PROBLEM:
Would you output the lines from the one containing "Viewport: 1385px width, 637px" through the final line of the entries, exactly and with pictures omitted?

Pixel coordinate grounding data:
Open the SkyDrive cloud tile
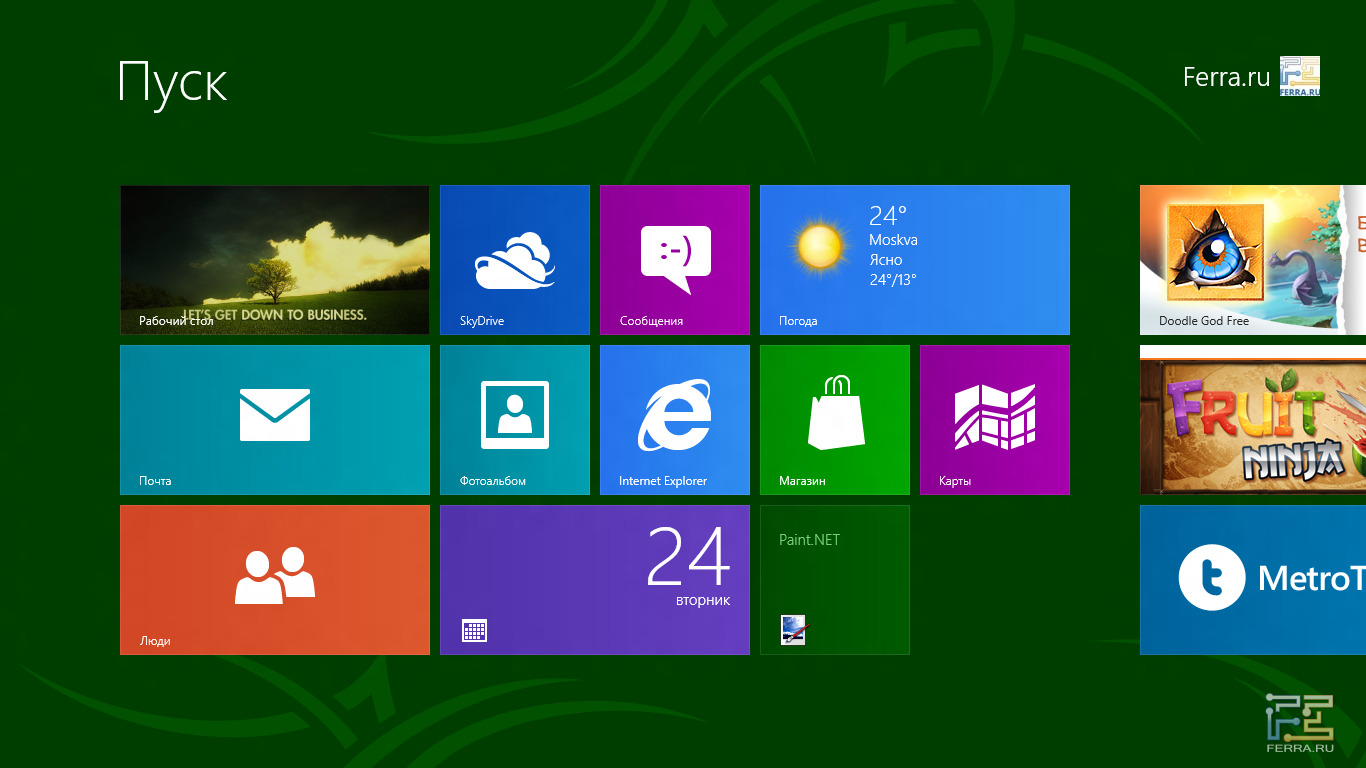This screenshot has width=1366, height=768. pyautogui.click(x=514, y=260)
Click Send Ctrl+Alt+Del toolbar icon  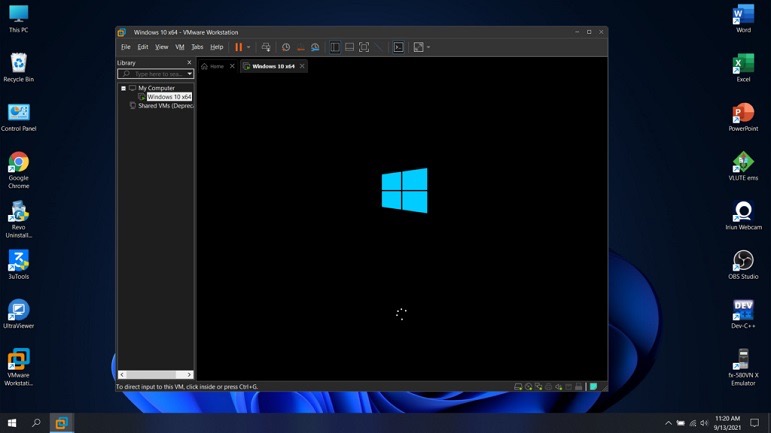coord(266,47)
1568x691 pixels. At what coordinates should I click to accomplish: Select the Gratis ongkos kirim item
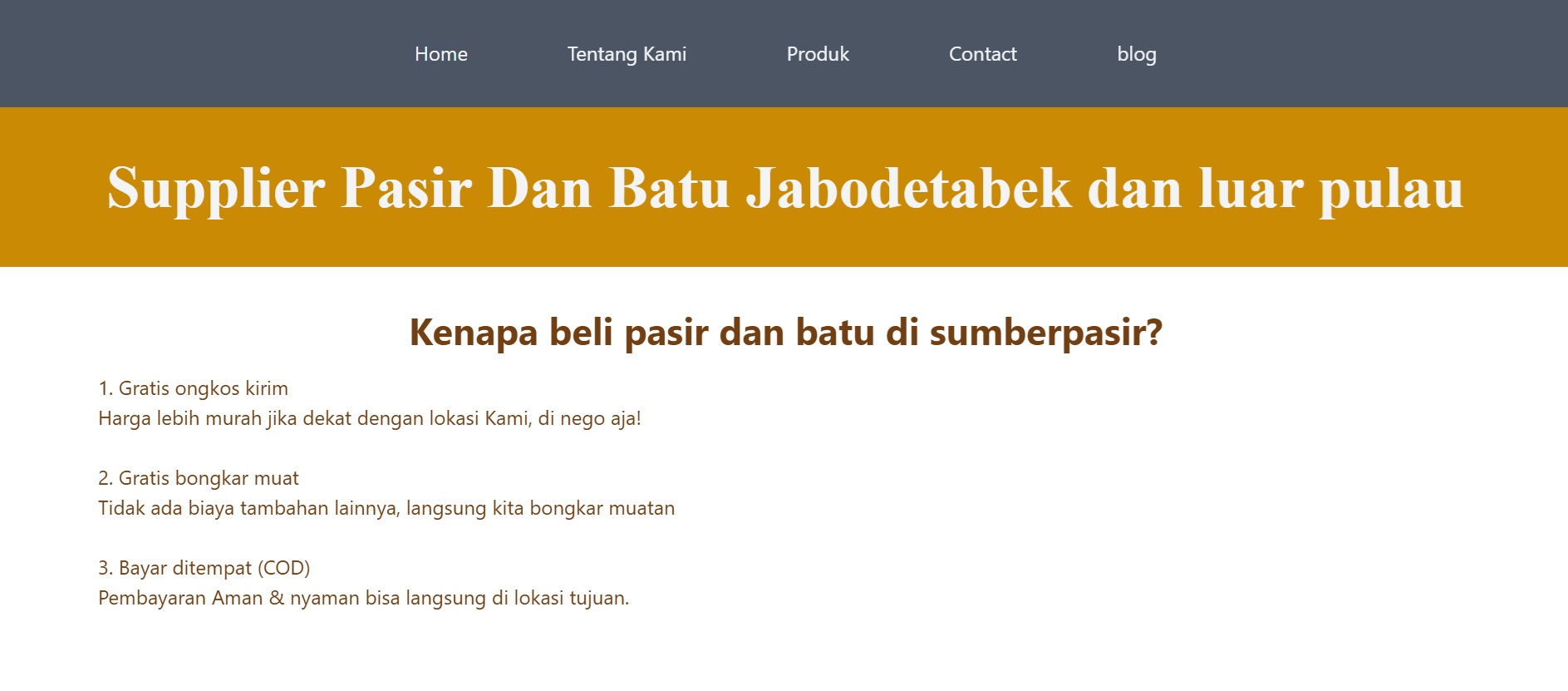pyautogui.click(x=193, y=388)
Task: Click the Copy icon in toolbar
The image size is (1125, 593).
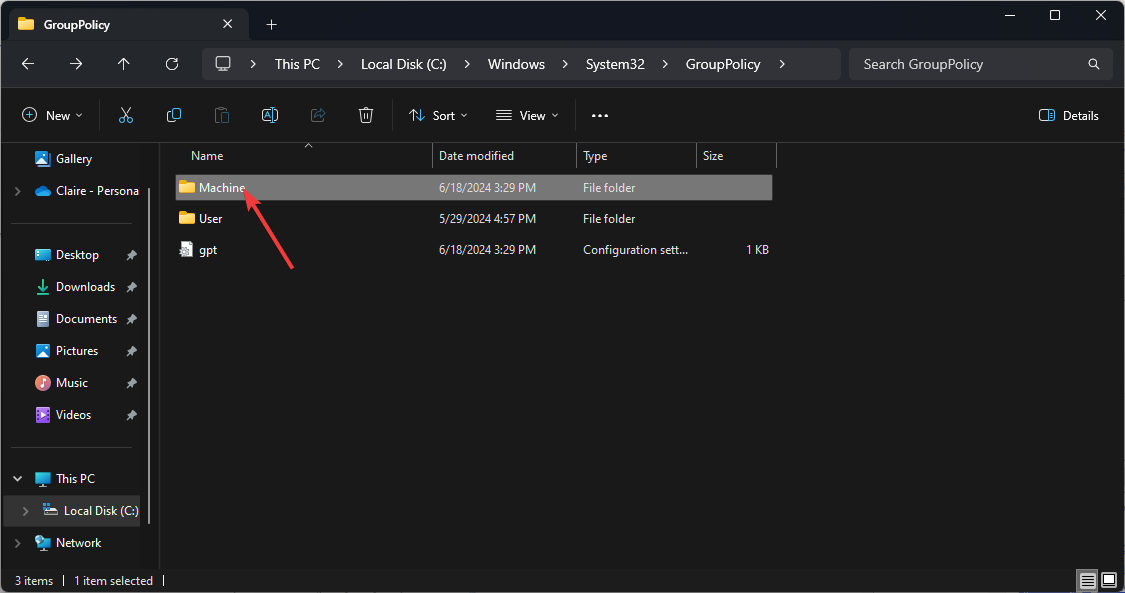Action: click(174, 116)
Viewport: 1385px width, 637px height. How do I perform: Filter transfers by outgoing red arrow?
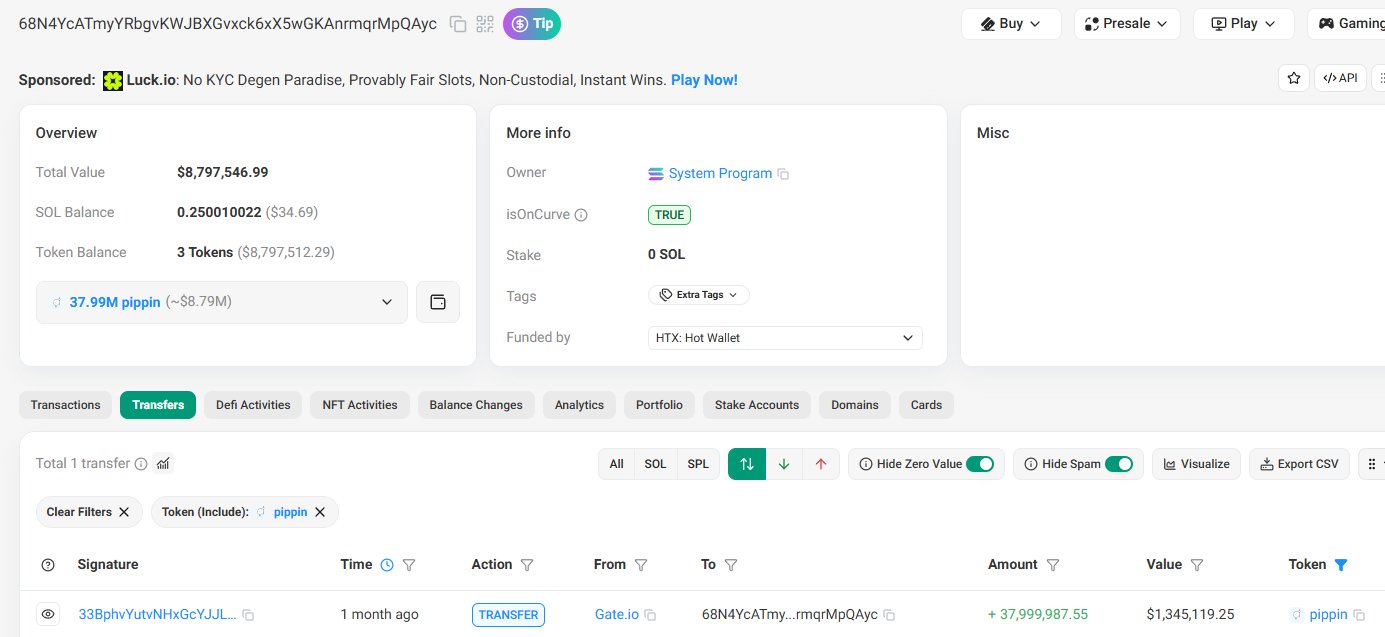[821, 464]
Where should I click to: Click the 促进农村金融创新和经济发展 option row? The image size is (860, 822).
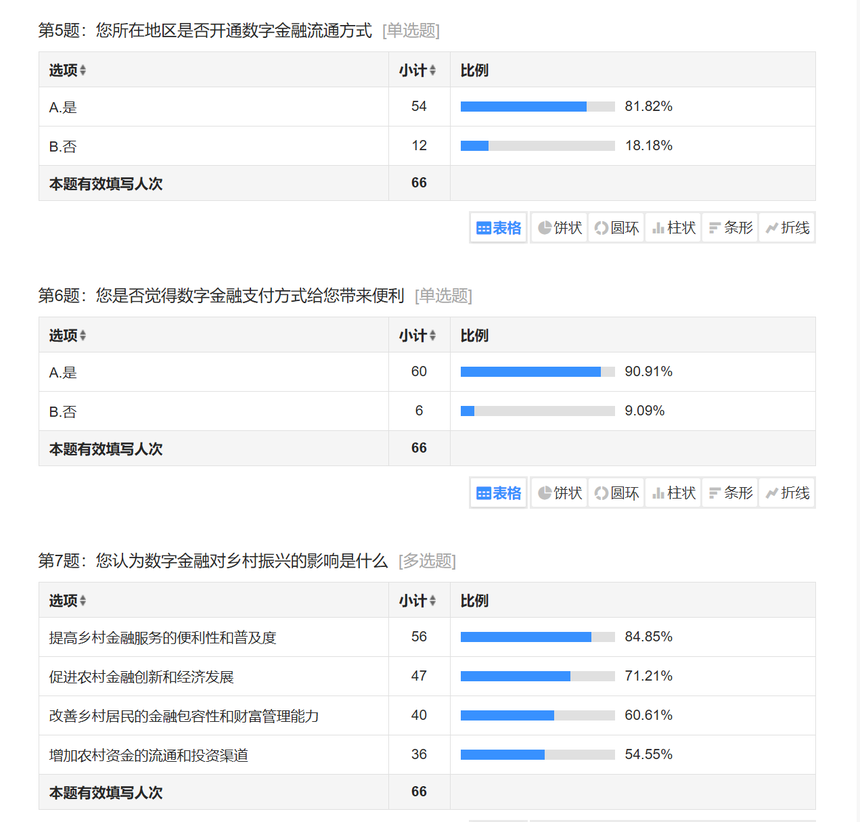[141, 677]
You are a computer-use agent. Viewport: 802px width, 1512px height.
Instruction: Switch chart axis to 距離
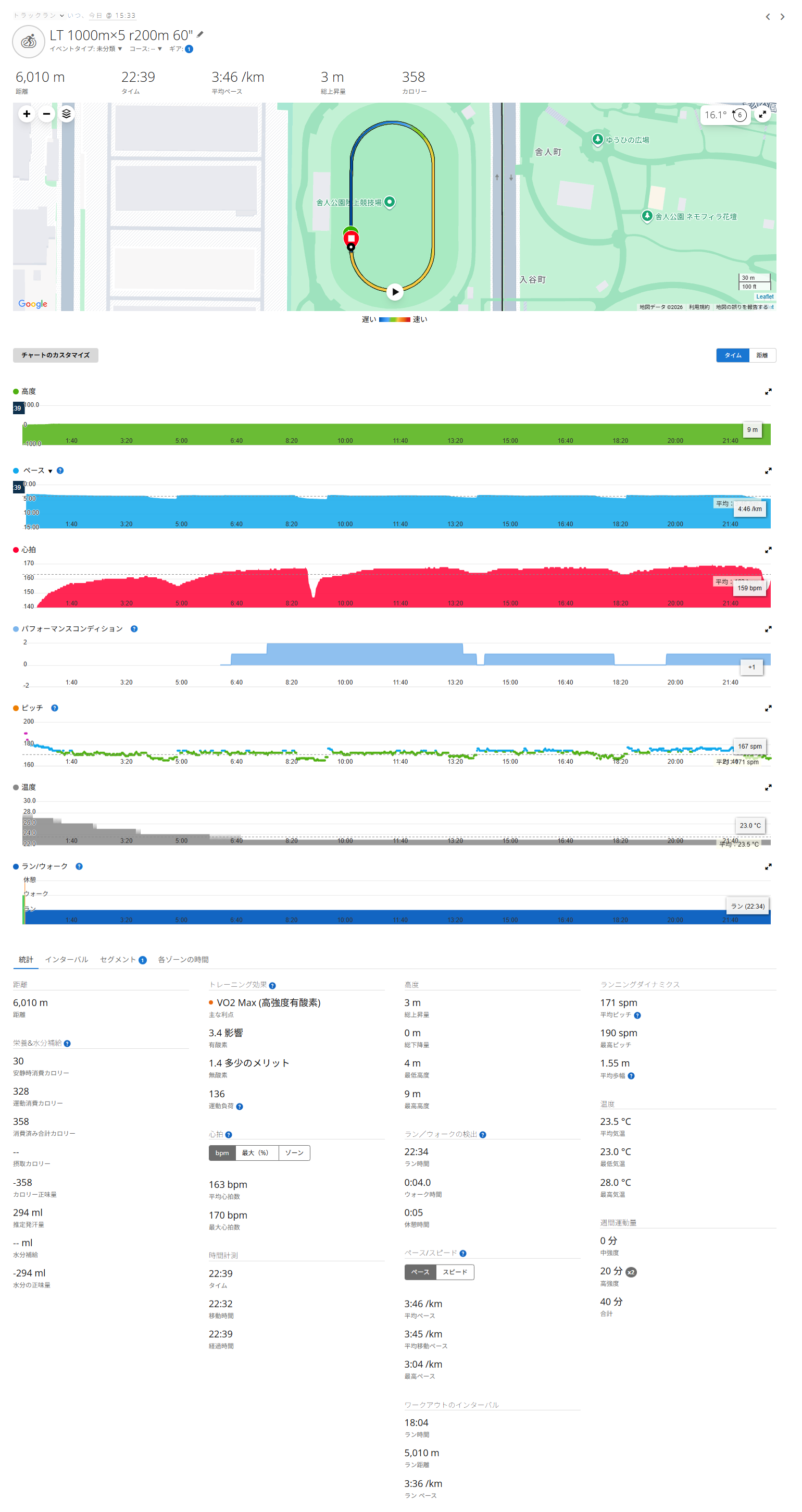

ANSWER SECTION:
Viewport: 1385px width, 637px height. How do I perform: Filter transfers by outgoing red arrow?
[821, 464]
Where should I click to: Click the 促进农村金融创新和经济发展 option row? The image size is (860, 822).
[141, 677]
You are a computer-use agent. Viewport: 802px width, 1512px height.
Instruction: Switch chart axis to 距離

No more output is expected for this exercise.